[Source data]
━━━━━━━━━━━━━━━━━━━━━━━━━━━━━━

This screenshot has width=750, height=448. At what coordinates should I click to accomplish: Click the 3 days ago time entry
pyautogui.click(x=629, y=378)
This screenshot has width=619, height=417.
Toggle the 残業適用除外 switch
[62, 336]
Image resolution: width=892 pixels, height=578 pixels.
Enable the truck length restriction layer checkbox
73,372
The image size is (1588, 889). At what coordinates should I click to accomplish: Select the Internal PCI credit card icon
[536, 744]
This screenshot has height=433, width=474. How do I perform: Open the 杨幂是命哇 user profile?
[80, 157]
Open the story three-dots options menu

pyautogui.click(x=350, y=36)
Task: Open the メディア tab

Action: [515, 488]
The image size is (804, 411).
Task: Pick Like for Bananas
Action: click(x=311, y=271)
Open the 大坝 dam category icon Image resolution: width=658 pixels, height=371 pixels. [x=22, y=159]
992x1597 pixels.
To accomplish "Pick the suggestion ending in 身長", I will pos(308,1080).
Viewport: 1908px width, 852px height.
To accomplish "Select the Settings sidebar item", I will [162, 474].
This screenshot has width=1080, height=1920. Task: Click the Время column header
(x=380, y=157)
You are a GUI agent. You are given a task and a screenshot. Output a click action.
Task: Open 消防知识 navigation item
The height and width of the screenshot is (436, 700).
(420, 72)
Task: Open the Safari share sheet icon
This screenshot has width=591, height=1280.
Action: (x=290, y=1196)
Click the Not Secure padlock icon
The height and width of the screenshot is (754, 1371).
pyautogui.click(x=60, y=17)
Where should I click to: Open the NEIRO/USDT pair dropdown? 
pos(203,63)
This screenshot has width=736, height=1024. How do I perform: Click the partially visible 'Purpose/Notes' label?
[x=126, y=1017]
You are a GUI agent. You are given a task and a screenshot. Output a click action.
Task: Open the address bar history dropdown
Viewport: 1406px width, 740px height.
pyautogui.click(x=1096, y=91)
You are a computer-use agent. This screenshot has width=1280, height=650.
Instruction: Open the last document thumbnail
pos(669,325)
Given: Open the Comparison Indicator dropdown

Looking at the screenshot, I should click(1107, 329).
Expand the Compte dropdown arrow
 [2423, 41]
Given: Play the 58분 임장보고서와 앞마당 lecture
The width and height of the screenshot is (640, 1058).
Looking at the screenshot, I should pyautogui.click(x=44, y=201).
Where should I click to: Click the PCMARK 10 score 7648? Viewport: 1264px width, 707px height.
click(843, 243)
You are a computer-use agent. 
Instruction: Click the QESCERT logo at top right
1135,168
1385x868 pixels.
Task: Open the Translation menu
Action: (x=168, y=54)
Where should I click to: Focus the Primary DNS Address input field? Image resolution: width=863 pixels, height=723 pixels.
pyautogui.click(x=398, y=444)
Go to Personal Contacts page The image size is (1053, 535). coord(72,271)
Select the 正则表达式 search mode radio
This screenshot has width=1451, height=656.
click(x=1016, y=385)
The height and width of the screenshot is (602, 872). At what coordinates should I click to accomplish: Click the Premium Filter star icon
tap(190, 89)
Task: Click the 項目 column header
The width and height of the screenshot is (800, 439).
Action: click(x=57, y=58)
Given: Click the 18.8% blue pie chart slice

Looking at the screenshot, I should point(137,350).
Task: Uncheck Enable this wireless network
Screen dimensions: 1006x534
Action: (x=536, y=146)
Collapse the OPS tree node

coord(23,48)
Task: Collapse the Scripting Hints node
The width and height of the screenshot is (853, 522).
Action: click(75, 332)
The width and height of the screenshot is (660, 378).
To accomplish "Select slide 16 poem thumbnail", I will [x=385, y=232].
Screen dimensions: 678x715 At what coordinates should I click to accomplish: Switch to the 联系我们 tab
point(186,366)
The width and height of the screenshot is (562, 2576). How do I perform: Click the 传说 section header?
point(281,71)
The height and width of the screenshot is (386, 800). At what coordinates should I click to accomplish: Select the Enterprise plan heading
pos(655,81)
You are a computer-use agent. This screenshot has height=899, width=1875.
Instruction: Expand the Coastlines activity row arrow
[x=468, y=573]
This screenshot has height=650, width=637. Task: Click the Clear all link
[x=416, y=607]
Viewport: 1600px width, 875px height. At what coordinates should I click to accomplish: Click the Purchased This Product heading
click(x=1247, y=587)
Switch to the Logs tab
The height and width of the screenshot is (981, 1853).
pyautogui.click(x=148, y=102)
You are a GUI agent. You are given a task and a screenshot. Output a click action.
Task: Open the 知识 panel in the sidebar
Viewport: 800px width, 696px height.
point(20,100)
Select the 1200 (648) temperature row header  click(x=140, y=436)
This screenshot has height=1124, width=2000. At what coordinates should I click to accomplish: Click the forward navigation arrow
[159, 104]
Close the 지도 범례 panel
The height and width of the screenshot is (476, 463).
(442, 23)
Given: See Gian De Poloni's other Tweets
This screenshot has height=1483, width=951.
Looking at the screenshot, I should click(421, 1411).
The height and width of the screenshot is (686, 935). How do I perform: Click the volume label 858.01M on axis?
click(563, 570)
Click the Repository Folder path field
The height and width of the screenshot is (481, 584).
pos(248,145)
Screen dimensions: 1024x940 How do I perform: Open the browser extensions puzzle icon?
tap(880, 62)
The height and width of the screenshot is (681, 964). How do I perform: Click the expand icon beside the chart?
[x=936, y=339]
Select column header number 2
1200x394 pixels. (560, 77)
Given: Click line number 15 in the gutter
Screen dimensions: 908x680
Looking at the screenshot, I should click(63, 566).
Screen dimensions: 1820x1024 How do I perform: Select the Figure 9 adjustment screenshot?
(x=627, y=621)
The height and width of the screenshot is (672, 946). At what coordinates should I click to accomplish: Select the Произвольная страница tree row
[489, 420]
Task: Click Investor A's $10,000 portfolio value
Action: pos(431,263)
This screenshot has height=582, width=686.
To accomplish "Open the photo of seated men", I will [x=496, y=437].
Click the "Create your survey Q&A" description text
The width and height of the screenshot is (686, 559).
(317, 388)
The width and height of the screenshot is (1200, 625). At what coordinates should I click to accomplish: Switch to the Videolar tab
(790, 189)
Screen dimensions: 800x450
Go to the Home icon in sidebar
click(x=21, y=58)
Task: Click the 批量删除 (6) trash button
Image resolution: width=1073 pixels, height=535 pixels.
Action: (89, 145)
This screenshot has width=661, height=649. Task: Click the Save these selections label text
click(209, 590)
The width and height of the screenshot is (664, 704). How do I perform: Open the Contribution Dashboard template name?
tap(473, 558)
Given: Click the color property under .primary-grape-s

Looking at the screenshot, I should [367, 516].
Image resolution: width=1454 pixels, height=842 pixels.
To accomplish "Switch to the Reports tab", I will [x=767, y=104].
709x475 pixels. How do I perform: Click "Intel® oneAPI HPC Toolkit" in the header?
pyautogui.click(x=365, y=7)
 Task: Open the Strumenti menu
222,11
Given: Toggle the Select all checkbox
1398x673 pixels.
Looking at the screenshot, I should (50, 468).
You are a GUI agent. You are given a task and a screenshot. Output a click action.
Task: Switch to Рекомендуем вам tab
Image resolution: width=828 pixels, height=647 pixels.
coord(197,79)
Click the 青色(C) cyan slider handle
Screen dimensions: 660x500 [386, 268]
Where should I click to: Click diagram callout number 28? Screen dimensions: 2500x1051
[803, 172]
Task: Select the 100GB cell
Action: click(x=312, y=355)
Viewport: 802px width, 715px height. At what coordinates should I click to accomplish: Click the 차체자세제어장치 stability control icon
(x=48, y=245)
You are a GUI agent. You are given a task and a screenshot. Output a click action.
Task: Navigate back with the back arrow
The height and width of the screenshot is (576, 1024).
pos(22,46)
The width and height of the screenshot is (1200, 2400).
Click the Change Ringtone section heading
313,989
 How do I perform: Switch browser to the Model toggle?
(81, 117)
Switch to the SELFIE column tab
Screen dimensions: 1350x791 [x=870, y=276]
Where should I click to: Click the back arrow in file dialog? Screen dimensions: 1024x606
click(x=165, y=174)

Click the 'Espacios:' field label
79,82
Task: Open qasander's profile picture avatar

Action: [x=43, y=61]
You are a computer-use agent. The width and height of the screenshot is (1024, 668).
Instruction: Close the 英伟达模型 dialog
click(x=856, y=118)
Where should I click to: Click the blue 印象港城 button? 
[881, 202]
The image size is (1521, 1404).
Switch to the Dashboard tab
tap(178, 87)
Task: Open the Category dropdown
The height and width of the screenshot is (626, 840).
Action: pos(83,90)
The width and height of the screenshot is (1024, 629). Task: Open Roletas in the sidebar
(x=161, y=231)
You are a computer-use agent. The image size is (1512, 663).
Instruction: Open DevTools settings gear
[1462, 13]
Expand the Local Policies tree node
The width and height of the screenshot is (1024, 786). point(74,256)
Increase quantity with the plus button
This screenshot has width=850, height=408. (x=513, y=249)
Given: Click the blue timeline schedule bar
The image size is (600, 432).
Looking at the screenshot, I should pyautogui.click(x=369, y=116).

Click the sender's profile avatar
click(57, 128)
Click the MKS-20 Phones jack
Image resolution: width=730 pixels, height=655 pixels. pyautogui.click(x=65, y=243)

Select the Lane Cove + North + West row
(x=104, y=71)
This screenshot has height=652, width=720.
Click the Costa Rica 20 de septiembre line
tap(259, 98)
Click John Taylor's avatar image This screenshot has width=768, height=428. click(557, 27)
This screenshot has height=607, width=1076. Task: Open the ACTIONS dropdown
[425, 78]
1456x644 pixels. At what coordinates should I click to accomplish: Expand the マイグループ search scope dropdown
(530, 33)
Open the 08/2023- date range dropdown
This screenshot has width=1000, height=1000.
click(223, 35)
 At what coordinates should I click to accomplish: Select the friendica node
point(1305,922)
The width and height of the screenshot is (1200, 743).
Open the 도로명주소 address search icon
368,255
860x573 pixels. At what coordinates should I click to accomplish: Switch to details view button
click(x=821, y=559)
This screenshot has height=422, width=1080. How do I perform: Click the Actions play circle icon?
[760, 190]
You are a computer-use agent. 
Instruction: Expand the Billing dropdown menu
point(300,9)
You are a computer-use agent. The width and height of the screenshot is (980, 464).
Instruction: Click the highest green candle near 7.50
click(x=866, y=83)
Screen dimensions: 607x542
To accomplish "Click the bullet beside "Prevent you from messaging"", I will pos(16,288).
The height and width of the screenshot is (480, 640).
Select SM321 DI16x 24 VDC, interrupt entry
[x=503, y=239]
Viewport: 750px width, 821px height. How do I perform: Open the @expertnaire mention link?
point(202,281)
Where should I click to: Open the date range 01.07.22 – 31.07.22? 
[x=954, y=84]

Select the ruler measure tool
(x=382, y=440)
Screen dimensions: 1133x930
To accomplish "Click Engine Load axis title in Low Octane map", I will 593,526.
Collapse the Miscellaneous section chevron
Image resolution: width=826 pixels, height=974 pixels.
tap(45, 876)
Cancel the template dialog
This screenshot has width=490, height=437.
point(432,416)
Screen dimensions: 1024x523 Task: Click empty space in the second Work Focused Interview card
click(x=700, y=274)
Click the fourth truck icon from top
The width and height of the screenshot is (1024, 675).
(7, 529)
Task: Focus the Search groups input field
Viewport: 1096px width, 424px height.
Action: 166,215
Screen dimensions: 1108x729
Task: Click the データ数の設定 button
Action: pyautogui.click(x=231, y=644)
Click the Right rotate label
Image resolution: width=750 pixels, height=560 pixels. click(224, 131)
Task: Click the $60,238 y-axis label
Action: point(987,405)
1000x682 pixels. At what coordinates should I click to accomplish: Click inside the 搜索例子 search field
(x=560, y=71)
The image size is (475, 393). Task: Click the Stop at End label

━━━━━━━━━━━━━━━━━━━━━━━━━━━━━━

- **PROBLEM DESCRIPTION**: Reprint exactly the lines above that start at the one with "Instruction: Click the QESCERT" and end at the one with "has height=899, width=1875.", keeping both and adding none.

- **OUTPUT FOR THIS EXERCISE**:
Instruction: Click the QESCERT logo at top right
1135,168
1385x868 pixels.
Task: Open the Translation menu
Action: (x=168, y=54)
Where should I click to: Focus the Primary DNS Address input field? Image resolution: width=863 pixels, height=723 pixels.
pyautogui.click(x=398, y=444)
Go to Personal Contacts page The image size is (1053, 535). coord(72,271)
Select the 正则表达式 search mode radio
This screenshot has width=1451, height=656.
click(x=1016, y=385)
The height and width of the screenshot is (602, 872). At what coordinates should I click to accomplish: Click the Premium Filter star icon
tap(190, 89)
Task: Click the 項目 column header
The width and height of the screenshot is (800, 439).
Action: click(x=57, y=58)
Given: Click the 18.8% blue pie chart slice

Looking at the screenshot, I should point(137,350).
Task: Uncheck Enable this wireless network
Screen dimensions: 1006x534
Action: (x=536, y=146)
Collapse the OPS tree node

coord(23,48)
Task: Collapse the Scripting Hints node
The width and height of the screenshot is (853, 522).
Action: click(75, 332)
The width and height of the screenshot is (660, 378).
To accomplish "Select slide 16 poem thumbnail", I will [x=385, y=232].
Screen dimensions: 678x715 At what coordinates should I click to accomplish: Switch to the 联系我们 tab
point(186,366)
The width and height of the screenshot is (562, 2576). How do I perform: Click the 传说 section header?
point(281,71)
The height and width of the screenshot is (386, 800). At what coordinates should I click to accomplish: Select the Enterprise plan heading
pos(655,81)
You are a computer-use agent. This screenshot has height=899, width=1875.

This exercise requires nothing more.